Source material

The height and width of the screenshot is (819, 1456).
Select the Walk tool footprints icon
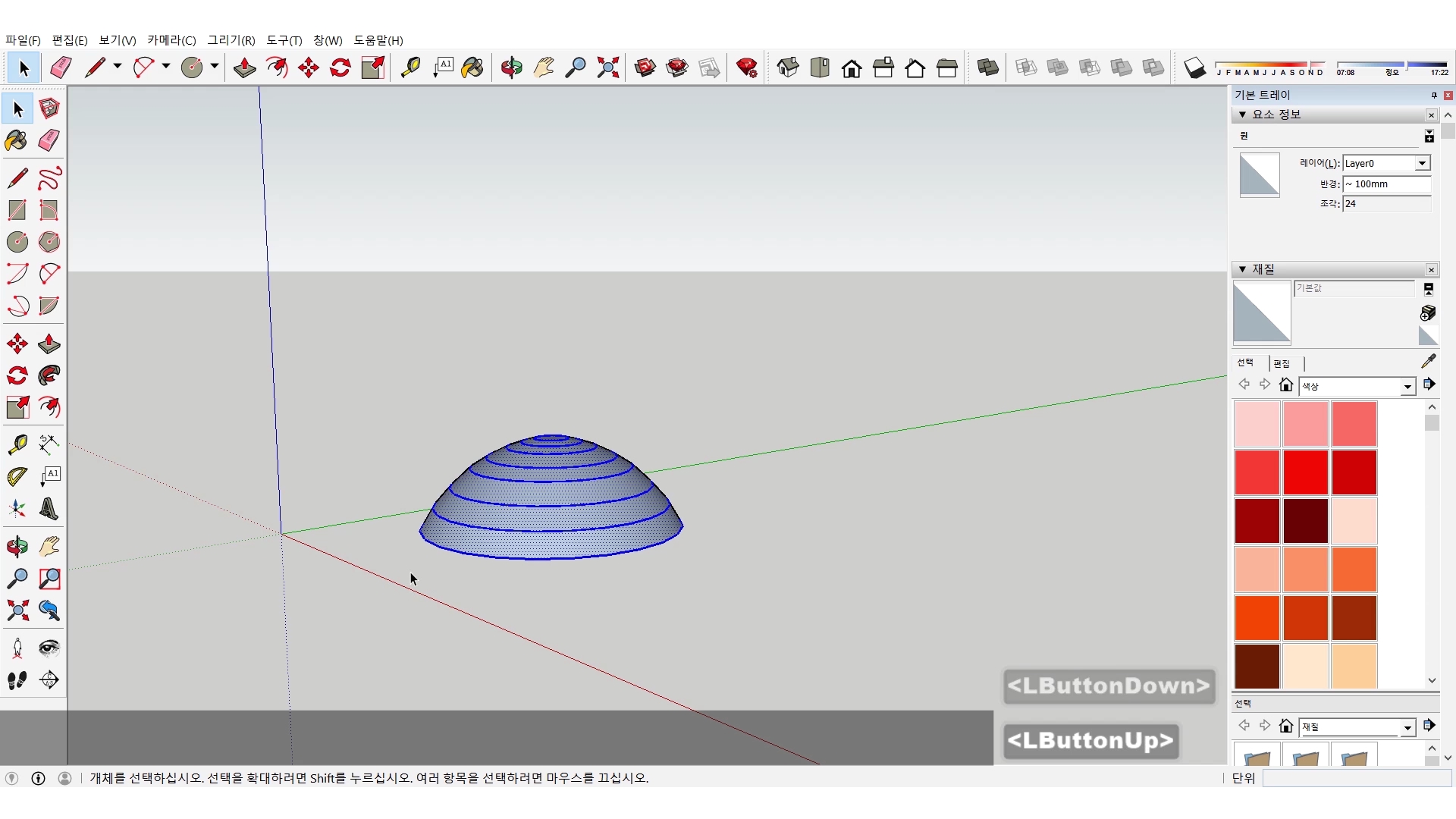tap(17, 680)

* * *

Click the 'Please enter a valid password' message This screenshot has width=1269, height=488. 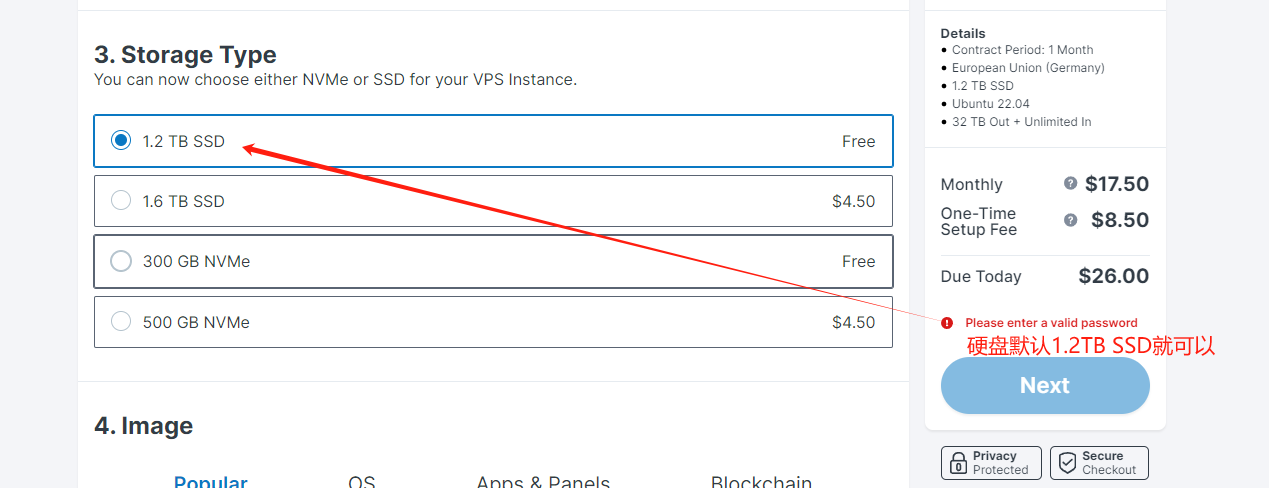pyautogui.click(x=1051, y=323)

---

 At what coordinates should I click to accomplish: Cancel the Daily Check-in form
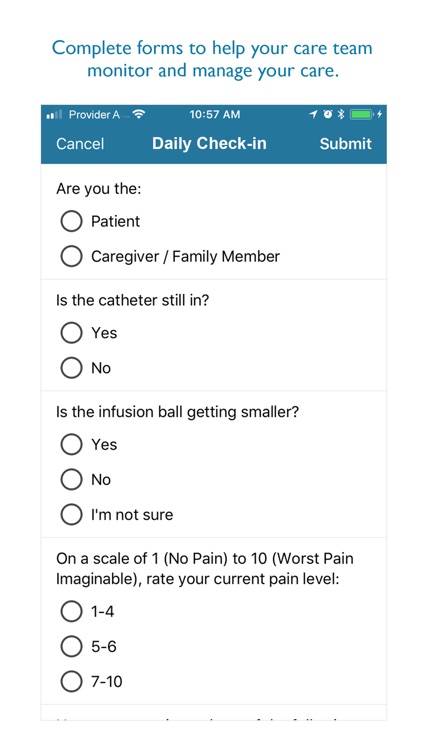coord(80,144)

Work instructions
Copy the lines from the one containing "The height and" through the one containing "tap(17, 680)", renaming "footprints" to "shoe prints" and keeping everything else the same. Leave the pictures out.

Task result
The height and width of the screenshot is (819, 1456).
Select the Walk tool shoe prints icon
tap(17, 680)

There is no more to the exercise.